Exercise description: An exact copy of the listing is what is needed here; write it out in full.

Data to process:

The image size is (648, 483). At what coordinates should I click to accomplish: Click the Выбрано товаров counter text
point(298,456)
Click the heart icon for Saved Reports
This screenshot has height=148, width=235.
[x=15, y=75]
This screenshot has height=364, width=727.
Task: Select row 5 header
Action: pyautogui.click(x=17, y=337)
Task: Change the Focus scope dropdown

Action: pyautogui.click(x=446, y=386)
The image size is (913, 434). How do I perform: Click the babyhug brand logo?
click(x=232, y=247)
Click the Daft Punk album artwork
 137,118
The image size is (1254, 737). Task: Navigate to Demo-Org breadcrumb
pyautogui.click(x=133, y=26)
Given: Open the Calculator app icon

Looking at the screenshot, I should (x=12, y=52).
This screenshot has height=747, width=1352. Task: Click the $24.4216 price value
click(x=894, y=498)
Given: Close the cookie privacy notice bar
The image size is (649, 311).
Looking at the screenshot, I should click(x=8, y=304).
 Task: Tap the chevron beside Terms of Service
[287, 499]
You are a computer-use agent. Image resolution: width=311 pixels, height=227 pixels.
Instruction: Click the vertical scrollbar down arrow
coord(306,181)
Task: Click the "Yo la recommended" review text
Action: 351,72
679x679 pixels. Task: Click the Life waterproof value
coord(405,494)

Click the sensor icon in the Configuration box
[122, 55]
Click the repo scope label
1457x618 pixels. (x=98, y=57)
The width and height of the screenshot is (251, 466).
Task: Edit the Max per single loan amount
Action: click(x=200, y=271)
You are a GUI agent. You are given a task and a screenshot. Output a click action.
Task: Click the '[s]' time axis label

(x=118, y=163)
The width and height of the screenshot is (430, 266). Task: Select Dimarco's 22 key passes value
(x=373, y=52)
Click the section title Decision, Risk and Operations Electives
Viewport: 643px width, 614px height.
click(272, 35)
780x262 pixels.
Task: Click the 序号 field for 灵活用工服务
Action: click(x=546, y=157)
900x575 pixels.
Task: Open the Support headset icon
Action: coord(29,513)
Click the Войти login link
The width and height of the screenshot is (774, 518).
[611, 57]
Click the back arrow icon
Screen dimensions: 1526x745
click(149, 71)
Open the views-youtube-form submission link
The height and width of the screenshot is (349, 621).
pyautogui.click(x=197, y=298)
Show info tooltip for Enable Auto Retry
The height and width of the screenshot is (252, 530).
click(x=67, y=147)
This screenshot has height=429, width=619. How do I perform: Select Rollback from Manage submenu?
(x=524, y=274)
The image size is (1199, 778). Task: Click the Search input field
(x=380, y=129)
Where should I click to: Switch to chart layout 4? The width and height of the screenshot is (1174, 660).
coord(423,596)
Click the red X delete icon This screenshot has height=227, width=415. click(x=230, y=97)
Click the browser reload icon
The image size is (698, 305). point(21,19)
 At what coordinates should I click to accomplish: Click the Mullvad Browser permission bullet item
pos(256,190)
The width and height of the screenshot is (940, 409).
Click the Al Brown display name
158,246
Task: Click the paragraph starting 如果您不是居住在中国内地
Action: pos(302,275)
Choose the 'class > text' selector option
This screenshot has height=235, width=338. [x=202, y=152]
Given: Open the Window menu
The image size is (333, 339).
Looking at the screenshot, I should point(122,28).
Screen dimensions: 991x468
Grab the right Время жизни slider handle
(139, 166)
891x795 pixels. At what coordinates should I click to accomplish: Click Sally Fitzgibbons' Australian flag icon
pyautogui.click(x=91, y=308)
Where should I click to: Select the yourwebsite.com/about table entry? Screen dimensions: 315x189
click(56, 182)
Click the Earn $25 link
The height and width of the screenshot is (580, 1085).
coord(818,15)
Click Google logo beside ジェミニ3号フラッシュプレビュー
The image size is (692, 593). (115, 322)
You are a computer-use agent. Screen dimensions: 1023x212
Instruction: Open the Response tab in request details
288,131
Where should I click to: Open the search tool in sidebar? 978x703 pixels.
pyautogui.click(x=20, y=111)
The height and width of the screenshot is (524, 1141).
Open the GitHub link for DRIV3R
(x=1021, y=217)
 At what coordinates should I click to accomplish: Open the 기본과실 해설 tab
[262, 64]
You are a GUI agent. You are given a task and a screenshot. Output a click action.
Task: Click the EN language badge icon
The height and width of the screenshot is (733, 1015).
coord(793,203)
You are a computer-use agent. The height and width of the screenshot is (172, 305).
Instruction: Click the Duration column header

Output below:
The image size is (648, 483). At what coordinates should I click to accomplish: Click the Выбрано товаров counter text
point(298,456)
Click the heart icon for Saved Reports
This screenshot has height=148, width=235.
[x=15, y=75]
This screenshot has height=364, width=727.
Task: Select row 5 header
Action: pyautogui.click(x=17, y=337)
Task: Change the Focus scope dropdown

Action: pyautogui.click(x=446, y=386)
The image size is (913, 434). How do I perform: Click the babyhug brand logo?
click(x=232, y=247)
Click the Daft Punk album artwork
 137,118
The image size is (1254, 737). Task: Navigate to Demo-Org breadcrumb
pyautogui.click(x=133, y=26)
Given: Open the Calculator app icon

Looking at the screenshot, I should (x=12, y=52).
This screenshot has height=747, width=1352. Task: Click the $24.4216 price value
click(x=894, y=498)
Given: Close the cookie privacy notice bar
The image size is (649, 311).
Looking at the screenshot, I should click(x=8, y=304).
 Task: Tap the chevron beside Terms of Service
[287, 499]
You are a computer-use agent. Image resolution: width=311 pixels, height=227 pixels.
Instruction: Click the vertical scrollbar down arrow
coord(306,181)
Task: Click the "Yo la recommended" review text
Action: 351,72
679x679 pixels. Task: Click the Life waterproof value
coord(405,494)

Click the sensor icon in the Configuration box
[122, 55]
Click the repo scope label
1457x618 pixels. (x=98, y=57)
The width and height of the screenshot is (251, 466).
Task: Edit the Max per single loan amount
Action: click(x=200, y=271)
You are a GUI agent. You are given a task and a screenshot. Output a click action.
Task: Click the '[s]' time axis label

(x=118, y=163)
The width and height of the screenshot is (430, 266). Task: Select Dimarco's 22 key passes value
(x=373, y=52)
Click the section title Decision, Risk and Operations Electives
Viewport: 643px width, 614px height.
click(272, 35)
780x262 pixels.
Task: Click the 序号 field for 灵活用工服务
Action: click(x=546, y=157)
900x575 pixels.
Task: Open the Support headset icon
Action: coord(29,513)
Click the Войти login link
The width and height of the screenshot is (774, 518).
[611, 57]
Click the back arrow icon
Screen dimensions: 1526x745
click(149, 71)
Open the views-youtube-form submission link
The height and width of the screenshot is (349, 621).
pyautogui.click(x=197, y=298)
Show info tooltip for Enable Auto Retry
The height and width of the screenshot is (252, 530).
click(x=67, y=147)
This screenshot has height=429, width=619. How do I perform: Select Rollback from Manage submenu?
(x=524, y=274)
The image size is (1199, 778). Task: Click the Search input field
(x=380, y=129)
Where should I click to: Switch to chart layout 4? The width and height of the screenshot is (1174, 660).
coord(423,596)
Click the red X delete icon This screenshot has height=227, width=415. click(x=230, y=97)
Click the browser reload icon
The image size is (698, 305). point(21,19)
 At what coordinates should I click to accomplish: Click the Mullvad Browser permission bullet item
pos(256,190)
The width and height of the screenshot is (940, 409).
Click the Al Brown display name
158,246
Task: Click the paragraph starting 如果您不是居住在中国内地
Action: pos(302,275)
Choose the 'class > text' selector option
This screenshot has height=235, width=338. [x=202, y=152]
Given: Open the Window menu
The image size is (333, 339).
Looking at the screenshot, I should point(122,28).
Screen dimensions: 991x468
Grab the right Время жизни slider handle
(139, 166)
891x795 pixels. At what coordinates should I click to accomplish: Click Sally Fitzgibbons' Australian flag icon
pyautogui.click(x=91, y=308)
Where should I click to: Select the yourwebsite.com/about table entry? Screen dimensions: 315x189
click(56, 182)
Click the Earn $25 link
The height and width of the screenshot is (580, 1085).
coord(818,15)
Click Google logo beside ジェミニ3号フラッシュプレビュー
The image size is (692, 593). (115, 322)
You are a computer-use agent. Screen dimensions: 1023x212
Instruction: Open the Response tab in request details
288,131
Where should I click to: Open the search tool in sidebar? 978x703 pixels.
pyautogui.click(x=20, y=111)
The height and width of the screenshot is (524, 1141).
Open the GitHub link for DRIV3R
(x=1021, y=217)
 At what coordinates should I click to accomplish: Open the 기본과실 해설 tab
[262, 64]
You are a GUI agent. You are given a task and a screenshot. Output a click action.
Task: Click the EN language badge icon
The height and width of the screenshot is (733, 1015).
coord(793,203)
You are a computer-use agent. The height and width of the screenshot is (172, 305).
Instruction: Click the Duration column header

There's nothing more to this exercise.